● O QUE SE PEDE:
Dê prosseguimento ao relato da viagem à capital paulista, começando logo após a última frase apresentada.
====== TEXTO APRESENTADO
Em uma viagem recente à capital paulista pela universidade conheci o local mais inimaginável que podemos construir em nossas mentes. Um dia lindo com um sol brilhante, com toda certeza um clima perfeito para conhecer o desconhecido e explorar o que me caia como novidade. A primeira visão que me chamou a atenção de dentro do ônibus foi um casarão antigo, num belo estilo inglês, embora deslumbrada pela curiosidade, rapidamente desmoronei com a cena seguinte, centenas de pessoas (ou milhares) espalhadas pelas ruas, no chão ao meio de infinitas montanhas de lixo e ratos mortos disputando um lugar para fumar sua pedra de crack. Ali, naquele momento obscuro percebi que há realidade na televisão, tudo que assistimos nos noticiários são verdades, mas ao vivo espetacularmente a dimensão é mil vezes maior do pouco que divulgam nos meios de comunicação. O que achei que apenas assistiria por alguns minutos, não teve fim, andamos por muitos quarteirões de ônibus, e de repente o ônibus parou, as horas batiam perto do meio dia. Era hora de descer e por os pés na cidade para conhecermos o Museu da Língua Portuguesa estávamos em torno de 40 pessoas, ao descer e avistar a Estação da Luz (Central de metrô em SP) não tive dúvidas que seria um passeio cheio de emoções, e o maior sentimento que acompanhava-me era o medo.
============
====== LINHAS LISTADAS
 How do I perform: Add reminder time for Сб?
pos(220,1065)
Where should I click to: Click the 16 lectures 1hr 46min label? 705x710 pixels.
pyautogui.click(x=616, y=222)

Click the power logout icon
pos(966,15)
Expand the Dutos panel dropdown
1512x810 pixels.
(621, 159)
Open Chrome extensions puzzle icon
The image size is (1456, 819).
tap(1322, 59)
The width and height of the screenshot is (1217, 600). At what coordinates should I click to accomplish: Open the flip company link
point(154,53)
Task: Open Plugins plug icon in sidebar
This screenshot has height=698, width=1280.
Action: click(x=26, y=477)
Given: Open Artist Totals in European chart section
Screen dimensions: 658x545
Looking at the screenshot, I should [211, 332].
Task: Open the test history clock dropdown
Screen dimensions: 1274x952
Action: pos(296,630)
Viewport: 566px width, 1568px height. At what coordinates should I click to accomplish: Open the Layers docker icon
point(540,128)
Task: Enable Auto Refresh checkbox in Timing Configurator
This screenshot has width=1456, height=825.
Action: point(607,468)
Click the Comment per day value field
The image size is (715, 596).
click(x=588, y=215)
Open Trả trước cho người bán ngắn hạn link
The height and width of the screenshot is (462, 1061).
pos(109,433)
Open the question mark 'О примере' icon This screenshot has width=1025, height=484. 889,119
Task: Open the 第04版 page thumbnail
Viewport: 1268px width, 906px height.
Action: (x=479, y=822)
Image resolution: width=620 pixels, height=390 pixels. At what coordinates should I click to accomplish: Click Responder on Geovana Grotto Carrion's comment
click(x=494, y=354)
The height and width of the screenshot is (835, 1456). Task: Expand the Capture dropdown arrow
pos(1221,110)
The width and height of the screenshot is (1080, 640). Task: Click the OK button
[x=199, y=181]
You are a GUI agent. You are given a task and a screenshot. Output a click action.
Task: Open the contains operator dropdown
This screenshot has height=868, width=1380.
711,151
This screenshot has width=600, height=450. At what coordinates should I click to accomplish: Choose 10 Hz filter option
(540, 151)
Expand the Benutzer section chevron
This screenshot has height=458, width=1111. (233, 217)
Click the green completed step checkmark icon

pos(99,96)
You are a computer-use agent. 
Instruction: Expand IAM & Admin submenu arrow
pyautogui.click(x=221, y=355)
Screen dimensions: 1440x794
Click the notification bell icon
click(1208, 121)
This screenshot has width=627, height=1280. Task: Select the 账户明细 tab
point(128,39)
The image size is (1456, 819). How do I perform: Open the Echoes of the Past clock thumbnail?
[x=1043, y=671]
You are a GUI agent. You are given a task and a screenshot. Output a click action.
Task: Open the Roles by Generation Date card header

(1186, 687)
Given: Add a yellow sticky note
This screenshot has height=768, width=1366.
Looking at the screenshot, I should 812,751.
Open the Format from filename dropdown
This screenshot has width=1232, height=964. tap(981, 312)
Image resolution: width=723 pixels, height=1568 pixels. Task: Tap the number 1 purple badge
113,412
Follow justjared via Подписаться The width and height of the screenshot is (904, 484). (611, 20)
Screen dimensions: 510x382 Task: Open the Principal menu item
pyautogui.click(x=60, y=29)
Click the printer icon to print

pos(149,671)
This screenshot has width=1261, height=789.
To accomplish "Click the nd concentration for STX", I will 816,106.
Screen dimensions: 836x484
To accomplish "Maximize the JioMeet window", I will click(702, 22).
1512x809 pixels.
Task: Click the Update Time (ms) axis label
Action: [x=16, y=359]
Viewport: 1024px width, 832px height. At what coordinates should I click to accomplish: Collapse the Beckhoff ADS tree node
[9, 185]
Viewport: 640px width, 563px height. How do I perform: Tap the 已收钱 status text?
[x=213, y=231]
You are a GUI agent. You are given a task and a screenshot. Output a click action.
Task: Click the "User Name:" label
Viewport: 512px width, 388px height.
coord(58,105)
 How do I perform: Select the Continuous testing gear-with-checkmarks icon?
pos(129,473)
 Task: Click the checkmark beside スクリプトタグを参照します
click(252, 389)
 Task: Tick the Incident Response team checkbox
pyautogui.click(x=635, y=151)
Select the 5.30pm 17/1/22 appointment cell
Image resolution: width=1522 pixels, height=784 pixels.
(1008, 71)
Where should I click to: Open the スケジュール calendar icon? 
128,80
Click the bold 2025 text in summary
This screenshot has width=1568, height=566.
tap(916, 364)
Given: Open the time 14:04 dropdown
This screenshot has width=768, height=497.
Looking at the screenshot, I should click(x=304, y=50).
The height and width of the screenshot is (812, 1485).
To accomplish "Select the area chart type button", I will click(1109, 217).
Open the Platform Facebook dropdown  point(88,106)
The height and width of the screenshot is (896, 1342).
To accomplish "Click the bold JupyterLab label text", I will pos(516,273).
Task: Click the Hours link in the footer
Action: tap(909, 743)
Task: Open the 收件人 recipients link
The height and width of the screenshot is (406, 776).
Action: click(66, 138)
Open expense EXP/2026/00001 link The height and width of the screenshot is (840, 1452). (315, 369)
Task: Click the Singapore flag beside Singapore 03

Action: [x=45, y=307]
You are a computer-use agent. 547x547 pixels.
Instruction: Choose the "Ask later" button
============
● RESULTADO:
Para minha surpresa o responsável da viagem avisou quando descemos do ônibus que nos pegaria de volta para seguir viagem às 19 horas, seguimos pela rua, dobramos a esquina e estava ocorrendo uma exposição de carros antigos, policiamento pesado presente, naquele trecho não haviam pessoas se drogando, apenas um ou outro pedindo dinheiro, cigarro ou algo para comer. Fotografamos o grande grupo, entramos no museu, os grupos se dividiram, em pouco tempo estava eu e meu namorado ali explorando o reino das palavras, no outro lado da rua havia a Praça da Luz e a Pinacoteca de São Paulo (espaço de obras de arte), batiam às 15 horas e não sabíamos o que fazer, aparentemente não havia mais ninguém da excursão nas dependências do museu, haviam ido passear de certo em locais de São Paulo... quando íamos sair encontramos duas colegas que estavam perdidas como nós naquela imensidão caótica, nos juntamos e saímos, pois não havia mais nada para fazermos por ali. Passeamos pela praça, assistimos a um teatro improvisado em um ônibus antigo no meio da praça, naquele espaço as pessoas se divertiam passeando ao meio da natureza, as crianças correndo e alguns poucos com instrumentos musicais mostravam seu talento.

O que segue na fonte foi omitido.